Münchner Kunstgriff
30.10. – 12.11.19

30. Oktober 2019 • Text von

Jetzt ist der Winter da, aber in der ersten November-Hälfte warten wärmende Kunsterfahrungen auf euch. Sol Calero zeigt in der Galerie Barbara Gross neue Arbeiten, GENPOOL BABY EXTREM von Alexander Scharf gibt es in der AkademieGalerie und Arne Schmidt widmet sich im Kunstraum der “Parkstadt Schwabing”.

Arne Schmitt: Zeichen der Zeit. Zur Geschichte eines geschichtslosen Gebiets, Kunstraum München.

Eine Stadt ist immer in Bewegung, Viertel verändern und entwickeln sich. Manchmal langsam, manchmal schnell. So ist die entstandene Architektur auch immer Spiegel gesellschaftlicher Prozesse. Unter dem Titel „Zeichen der Zeit“ widmet sich Arne Schmitt im Kunstraum einem Stadtteil Münchens, der in den letzten Jahren eine intensive Veränderung erfahren hat. Arne Schmitts künstlerische Praxis ist geprägt von einem puristischen und inhaltsbezogenen, konzeptuellen wie dokumentarischen Einsatz der Medien Fotografie, Video und Text.
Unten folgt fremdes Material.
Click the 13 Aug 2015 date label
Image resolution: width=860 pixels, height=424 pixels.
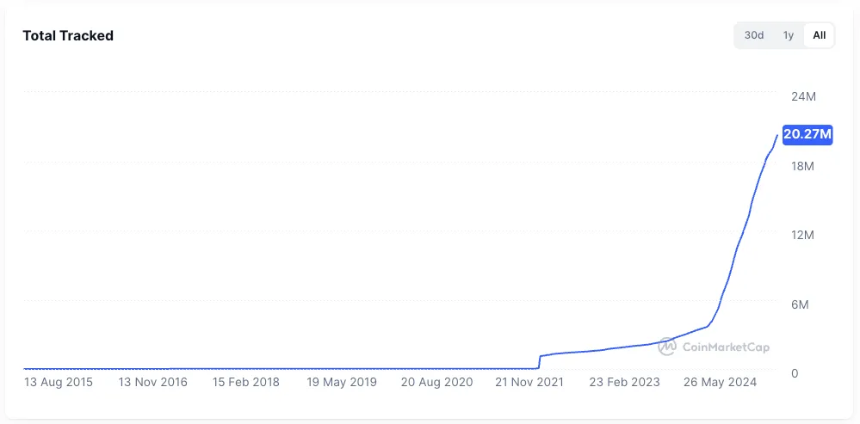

Für die Ausstellung hat er eine neue Arbeit entwickelt, die sich mit der “Parkstadt Schwabing” beschäftigt: ein etwa 40ha großes ehemaliges Industrieareal in zentraler Lage der Stadt, das seit Anfang der 2000er Jahre zu einem hochpreisigen Wohn- und Büroviertel umgebaut wurde und heute weitgehend fertiggestellt ist.

WANN: Die Eröffnung ist am Mittwoch, den 30. Oktober, 19 Uhr, zu sehen bis 8. Dezember.
WO: Kunstraum München, Holzstraße 10 Rgb., 80469 München.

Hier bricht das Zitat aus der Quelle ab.